11. Hukuk Dairesi 2014/11228 E. , 2014/19685 K.
"İçtihat Metni"MAHKEMESİ :FİKRİ VE SINAÎ HAKLAR HUKUK MAHKEMESİ
Taraflar arasında görülen davada ... 3. Fikri ve Sınaî Haklar Hukuk Mahkemesi’nce verilen 22/10/2013 tarih ve 2012/169-2013/189 sayılı kararın Yargıtayca incelenmesi davacı vekili tarafından istenmiş ve temyiz dilekçesinin süresi içinde verildiği anlaşılmış olmakla, dava dosyası için Tetkik Hakimi ... tarafından düzenlenen rapor dinlendikten ve yine dosya içerisindeki dilekçe, layihalar, duruşma tutanakları ve tüm belgeler okunup, incelendikten sonra işin gereği görüşülüp, düşünüldü:
Davacı vekili, müvekkilinin "..." ibaresinin marka olarak tescili için davalı TPE’ye yaptığı başvurunun üçüncü kişilere ait "..." ve "... internet" ibareli markalara dayalı olarak 556 sayılı KHK’nın 7/1-b maddesi uyarınca tümden reddedildiğini, bu karara yaptıkları itirazın YİDK tarafından kısmen kabul edildiğini ve 9.sınıftaki bazı mallar yönünden başvurunun ilanına karar verildiğini, diğer mallar yönünden ise itirazın reddedildiğini, bu kararın yerinde olmadığını, zira müvekkilinin söz konusu ibareyi uzun yıllardır tescilli olarak kullandığını, "..." ibaresi üzerinde müvekkilinin müktesep hakkının bulunduğunu, redde gerekçe gösterilen markalar ile dava konusu başvuru arasında ayniyet ya da ayırt edilemeyecek derecede benzerlik bulunmadığını ileri sürerek, TPE YİDK"nın 2012-M-1783 sayılı kararının iptaline karar verilmesini talep ve dava etmiştir.

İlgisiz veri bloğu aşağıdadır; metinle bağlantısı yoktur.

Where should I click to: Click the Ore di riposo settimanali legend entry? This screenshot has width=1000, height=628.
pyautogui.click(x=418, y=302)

Davalı vekili, davanın reddini istemiştir.
Mahkemece, iddia, savunma ve tüm dosya kapsamına göre, dava konusu başvuru ile redde mesnet markaların aynı mal ve hizmetlere ilişkin oldukları, yine başvuru konusu ibare ile redde mesnet "..." markasının aynı olduğu, redde mesnet yapılan diğer marka ile başvuru konusu ibarenin ayırt edilemeyecek derecede benzer bulunduğu, her ne kadar davacı taraf müktesep hak iddiasında bulunmuş ise de davacının müktesep hak sahibi olduğu emtialar yönünden başvurunun kabul edildiği, reddedilen mal ve hizmetler yönünden ise davacının bir müktesep hakkının bulunmadığı, yine gerçek hak sahipliğinin ya da tanınmışlığın 556 sayılı KHK"nın 7/son maddesi kapsamında davacıya bir hak bahşetmeyeceği, tescil engeli olan markalar hükümden düşmedikçe davacı markasının tescil edilemeyeceği, bu durumda iptali istenen YİDK kararında bir hukuka aykırılık bulunmadığı gerekçesiyle davanın reddine karar verilmiştir.

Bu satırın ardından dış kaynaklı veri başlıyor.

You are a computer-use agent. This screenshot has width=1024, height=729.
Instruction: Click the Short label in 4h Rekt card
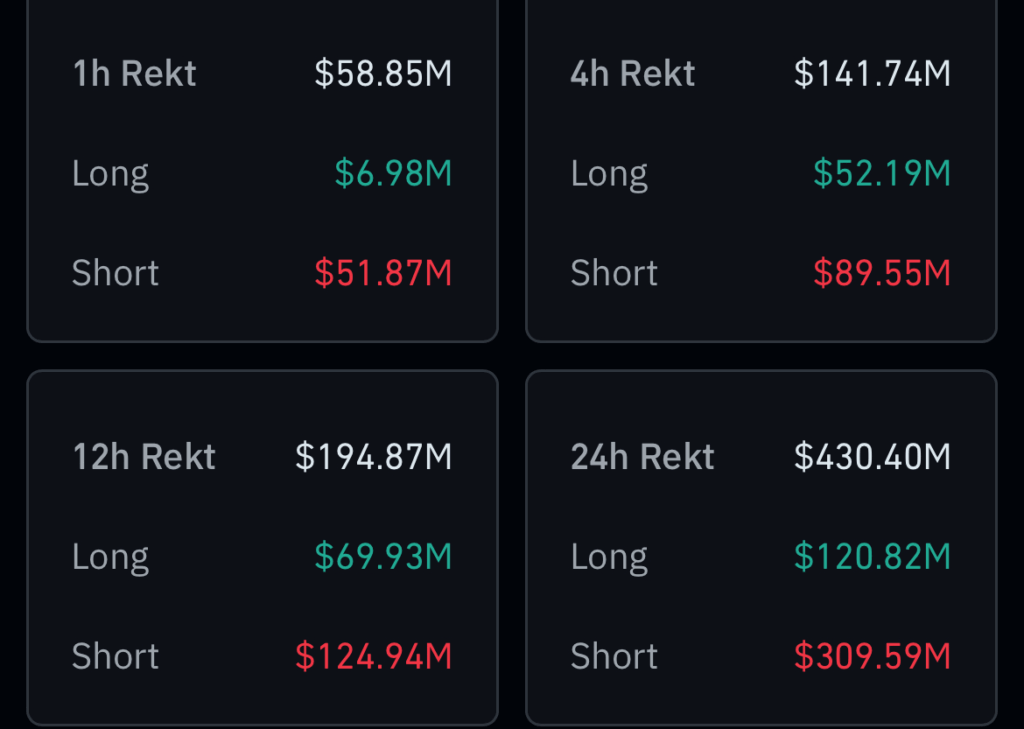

Kararı, davacı vekili temyiz etmiştir.
Dava dosyası içerisindeki bilgi ve belgelere, mahkeme kararının gerekçesinde dayanılan delillerin tartışılıp, değerlendirilmesinde usul ve yasaya aykırı bir yön bulunmamasına göre, davacı vekilinin tüm temyiz itirazları yerinde değildir.
SONUÇ: Yukarıda açıklanan nedenlerden dolayı, davacı vekilinin bütün temyiz itirazlarının reddiyle usul ve kanuna uygun bulunan hükmün ONANMASINA, davacıdan temyiz harcı peşin alındığından başkaca harç alınmasına mahal olmadığına, 12.12.2014 tarihinde oybirliğiyle karar verildi.